Benefits and salaries for Postal Service employees would be cut, putting them more on the level of what private sector employees receive for similar jobs. Oversight estimates that such measures will save $700 million dollars in the 2010 fiscal year, which ends in September.

Oversight estimates that the reforms will save the Postal Service $6 billion dollars a year when all of them have been enacted.

Among other things, the legislation will also permit USPS to move to five-day delivery of mail, and would alter the bargaining process between the Postal Service and the employee unions.

The Postal Service issued a statement that it was predominantly disappointed in the bill.

“We strongly oppose a provision in the bill that provides for an additional $10 billion in borrowing authority from the U.S. Treasury. The Postal Service does not need to incur additional debt — we need the money back that is already owed to us,” the statement said, referring to the surplus money paid into the FERS account. “We also strongly oppose sections of the bill that would create more government bureaucracy and slow our progress on streamlining our operations.”

USPS also reiterated suggestions it had made before, namely, that Congress allow it access to the surplus funds it has paid into FERS, an amount USPS estimates to be $6.9 billion, and that the Postal Service be exempted from pre-paying retiree health benefits.

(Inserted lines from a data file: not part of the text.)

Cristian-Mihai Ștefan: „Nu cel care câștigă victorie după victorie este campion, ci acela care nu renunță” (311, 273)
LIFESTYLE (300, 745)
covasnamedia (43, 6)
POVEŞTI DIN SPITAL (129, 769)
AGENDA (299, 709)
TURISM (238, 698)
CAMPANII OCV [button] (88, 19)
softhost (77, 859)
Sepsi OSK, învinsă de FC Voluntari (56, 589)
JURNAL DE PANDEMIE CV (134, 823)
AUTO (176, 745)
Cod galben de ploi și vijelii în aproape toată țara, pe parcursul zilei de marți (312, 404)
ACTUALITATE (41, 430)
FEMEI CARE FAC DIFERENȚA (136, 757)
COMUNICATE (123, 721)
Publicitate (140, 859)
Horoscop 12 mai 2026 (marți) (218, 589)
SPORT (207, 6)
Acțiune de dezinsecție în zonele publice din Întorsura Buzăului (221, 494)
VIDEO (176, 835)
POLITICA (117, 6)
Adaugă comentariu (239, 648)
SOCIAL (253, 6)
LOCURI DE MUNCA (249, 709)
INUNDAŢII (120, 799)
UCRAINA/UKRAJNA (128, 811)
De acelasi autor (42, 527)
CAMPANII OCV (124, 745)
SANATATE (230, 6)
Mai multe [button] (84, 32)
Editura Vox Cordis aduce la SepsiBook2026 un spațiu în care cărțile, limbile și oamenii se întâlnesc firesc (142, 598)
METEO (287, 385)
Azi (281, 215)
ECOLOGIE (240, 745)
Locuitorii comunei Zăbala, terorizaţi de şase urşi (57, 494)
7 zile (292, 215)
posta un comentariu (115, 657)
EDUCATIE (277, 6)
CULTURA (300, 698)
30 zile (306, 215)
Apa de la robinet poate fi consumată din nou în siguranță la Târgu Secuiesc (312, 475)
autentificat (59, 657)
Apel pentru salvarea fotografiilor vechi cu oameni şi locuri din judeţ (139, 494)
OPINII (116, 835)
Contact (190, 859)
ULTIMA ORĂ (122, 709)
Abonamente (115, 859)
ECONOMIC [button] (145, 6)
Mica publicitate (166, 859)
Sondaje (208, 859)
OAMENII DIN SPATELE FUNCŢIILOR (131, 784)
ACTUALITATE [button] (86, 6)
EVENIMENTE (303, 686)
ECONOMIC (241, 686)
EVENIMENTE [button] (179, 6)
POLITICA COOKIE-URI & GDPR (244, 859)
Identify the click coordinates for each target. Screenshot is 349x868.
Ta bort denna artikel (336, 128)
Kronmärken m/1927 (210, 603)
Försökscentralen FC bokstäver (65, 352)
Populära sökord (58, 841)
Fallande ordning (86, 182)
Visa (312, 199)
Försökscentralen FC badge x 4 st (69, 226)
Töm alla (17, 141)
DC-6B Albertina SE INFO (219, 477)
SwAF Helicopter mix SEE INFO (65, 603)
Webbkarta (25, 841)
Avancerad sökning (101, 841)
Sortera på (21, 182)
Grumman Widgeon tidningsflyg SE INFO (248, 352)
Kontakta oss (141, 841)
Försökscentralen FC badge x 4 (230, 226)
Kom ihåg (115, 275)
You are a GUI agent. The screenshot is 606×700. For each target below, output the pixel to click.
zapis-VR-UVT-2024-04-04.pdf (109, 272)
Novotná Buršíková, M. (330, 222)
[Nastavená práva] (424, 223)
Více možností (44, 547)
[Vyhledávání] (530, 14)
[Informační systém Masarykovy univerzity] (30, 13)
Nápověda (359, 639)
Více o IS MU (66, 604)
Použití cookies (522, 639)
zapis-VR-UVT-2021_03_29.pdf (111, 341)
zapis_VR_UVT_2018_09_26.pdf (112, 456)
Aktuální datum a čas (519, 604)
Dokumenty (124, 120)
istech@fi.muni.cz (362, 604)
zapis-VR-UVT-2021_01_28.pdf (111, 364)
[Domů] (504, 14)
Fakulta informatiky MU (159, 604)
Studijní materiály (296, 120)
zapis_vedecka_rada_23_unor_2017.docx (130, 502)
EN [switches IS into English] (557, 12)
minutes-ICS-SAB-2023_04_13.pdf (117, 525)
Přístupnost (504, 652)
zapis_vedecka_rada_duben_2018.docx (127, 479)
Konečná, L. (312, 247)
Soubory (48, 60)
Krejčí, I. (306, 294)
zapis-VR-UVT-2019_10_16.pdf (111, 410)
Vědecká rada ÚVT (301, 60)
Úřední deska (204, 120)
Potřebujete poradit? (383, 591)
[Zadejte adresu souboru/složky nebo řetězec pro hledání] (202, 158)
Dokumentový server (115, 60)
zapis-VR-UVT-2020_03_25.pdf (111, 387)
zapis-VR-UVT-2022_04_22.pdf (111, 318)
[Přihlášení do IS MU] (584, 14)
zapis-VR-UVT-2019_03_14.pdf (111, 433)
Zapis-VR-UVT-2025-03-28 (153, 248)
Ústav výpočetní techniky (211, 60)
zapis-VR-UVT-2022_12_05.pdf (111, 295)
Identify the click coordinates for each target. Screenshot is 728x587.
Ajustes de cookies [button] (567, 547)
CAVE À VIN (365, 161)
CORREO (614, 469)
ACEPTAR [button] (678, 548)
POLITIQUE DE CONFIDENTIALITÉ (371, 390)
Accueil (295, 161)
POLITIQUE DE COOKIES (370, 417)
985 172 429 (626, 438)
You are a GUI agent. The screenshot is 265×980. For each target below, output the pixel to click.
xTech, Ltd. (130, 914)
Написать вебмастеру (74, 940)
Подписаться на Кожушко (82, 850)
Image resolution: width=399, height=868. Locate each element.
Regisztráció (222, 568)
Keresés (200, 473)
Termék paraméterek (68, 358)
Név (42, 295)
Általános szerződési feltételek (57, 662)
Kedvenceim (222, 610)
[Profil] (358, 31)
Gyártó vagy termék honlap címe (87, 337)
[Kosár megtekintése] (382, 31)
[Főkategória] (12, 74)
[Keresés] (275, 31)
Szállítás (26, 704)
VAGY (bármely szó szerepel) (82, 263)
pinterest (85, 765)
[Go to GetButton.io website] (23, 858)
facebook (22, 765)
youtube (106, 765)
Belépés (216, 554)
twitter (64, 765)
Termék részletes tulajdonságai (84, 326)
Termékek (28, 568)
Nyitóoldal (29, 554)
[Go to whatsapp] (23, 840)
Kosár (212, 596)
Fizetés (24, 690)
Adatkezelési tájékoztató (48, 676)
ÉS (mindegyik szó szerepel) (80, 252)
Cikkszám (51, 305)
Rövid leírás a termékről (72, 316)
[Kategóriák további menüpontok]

“The Postal Service,” the statement warns, “is in danger of running out of cash as early as this October.”

NALC also took exceptional issue with the idea of reducing delivery to five days, something it has adamantly spoken out against.

NALC President Frederic Rolando called the bill “a draconian downsizing plan and a misguided and unjustifiable attack on hard-working postal employees who provide the most affordable and highest-quality mail service in the world.”